Exercise objective: Sort through the material below and copy each line with "computer".

Data:
▽
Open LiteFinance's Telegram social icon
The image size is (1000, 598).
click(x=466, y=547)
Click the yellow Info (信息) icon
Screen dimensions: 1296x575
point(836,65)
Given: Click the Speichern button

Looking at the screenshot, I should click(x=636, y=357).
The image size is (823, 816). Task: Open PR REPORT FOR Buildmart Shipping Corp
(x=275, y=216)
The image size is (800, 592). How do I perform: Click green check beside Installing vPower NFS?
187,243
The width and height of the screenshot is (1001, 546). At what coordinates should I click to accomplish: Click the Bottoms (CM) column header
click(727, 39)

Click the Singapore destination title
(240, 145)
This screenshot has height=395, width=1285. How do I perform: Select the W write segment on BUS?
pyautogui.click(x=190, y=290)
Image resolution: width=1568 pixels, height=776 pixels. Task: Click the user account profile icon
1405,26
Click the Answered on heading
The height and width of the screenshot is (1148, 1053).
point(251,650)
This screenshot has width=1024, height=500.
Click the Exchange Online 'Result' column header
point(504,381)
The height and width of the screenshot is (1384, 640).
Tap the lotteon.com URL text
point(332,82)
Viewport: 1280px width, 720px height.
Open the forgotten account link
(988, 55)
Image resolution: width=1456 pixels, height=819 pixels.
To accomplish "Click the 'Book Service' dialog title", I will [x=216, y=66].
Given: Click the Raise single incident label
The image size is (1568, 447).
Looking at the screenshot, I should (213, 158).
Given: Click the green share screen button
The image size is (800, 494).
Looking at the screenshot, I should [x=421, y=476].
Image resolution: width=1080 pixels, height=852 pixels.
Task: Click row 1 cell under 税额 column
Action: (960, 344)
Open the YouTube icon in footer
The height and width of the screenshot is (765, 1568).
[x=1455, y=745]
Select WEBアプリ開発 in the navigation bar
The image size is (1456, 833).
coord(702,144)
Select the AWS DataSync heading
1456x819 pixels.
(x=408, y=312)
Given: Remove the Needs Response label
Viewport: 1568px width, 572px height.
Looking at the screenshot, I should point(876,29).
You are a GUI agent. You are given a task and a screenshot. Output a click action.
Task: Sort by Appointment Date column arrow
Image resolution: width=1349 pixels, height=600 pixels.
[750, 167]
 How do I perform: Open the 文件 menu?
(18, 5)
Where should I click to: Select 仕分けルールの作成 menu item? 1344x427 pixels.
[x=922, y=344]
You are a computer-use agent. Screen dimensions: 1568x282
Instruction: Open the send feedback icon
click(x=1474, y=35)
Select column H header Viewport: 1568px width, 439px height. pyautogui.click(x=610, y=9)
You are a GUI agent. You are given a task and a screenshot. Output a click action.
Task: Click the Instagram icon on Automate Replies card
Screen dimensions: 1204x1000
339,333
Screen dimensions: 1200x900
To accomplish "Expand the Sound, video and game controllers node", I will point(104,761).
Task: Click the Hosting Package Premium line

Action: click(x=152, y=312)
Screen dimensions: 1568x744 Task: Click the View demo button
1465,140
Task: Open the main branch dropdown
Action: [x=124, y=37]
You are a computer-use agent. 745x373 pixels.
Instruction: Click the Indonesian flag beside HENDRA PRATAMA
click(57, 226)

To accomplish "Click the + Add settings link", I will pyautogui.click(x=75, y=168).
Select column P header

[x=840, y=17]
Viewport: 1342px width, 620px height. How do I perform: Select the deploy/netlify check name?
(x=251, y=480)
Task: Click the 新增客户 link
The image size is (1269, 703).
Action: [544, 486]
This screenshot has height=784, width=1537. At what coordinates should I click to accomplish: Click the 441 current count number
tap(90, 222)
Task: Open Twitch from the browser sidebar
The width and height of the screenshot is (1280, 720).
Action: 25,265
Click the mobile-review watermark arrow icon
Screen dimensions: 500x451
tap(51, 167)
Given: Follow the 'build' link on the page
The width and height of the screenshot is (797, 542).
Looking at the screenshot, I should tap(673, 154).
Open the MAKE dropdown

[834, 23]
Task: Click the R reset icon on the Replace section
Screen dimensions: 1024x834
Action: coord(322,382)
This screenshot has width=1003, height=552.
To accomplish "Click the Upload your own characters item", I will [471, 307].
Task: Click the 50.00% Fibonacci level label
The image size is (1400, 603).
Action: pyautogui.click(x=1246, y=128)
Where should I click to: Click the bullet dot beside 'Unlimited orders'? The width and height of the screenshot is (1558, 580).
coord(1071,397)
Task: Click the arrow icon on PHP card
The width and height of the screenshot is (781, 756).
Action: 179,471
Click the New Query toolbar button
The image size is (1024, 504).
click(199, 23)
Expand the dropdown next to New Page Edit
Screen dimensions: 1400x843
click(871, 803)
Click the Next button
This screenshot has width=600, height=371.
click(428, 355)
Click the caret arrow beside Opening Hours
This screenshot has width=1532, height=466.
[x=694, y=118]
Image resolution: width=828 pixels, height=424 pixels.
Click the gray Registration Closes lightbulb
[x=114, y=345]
△
Result for this task:
You are a computer-use agent. Screen dimensions: 1568x282
You are a computer-use agent. 745x373 pixels.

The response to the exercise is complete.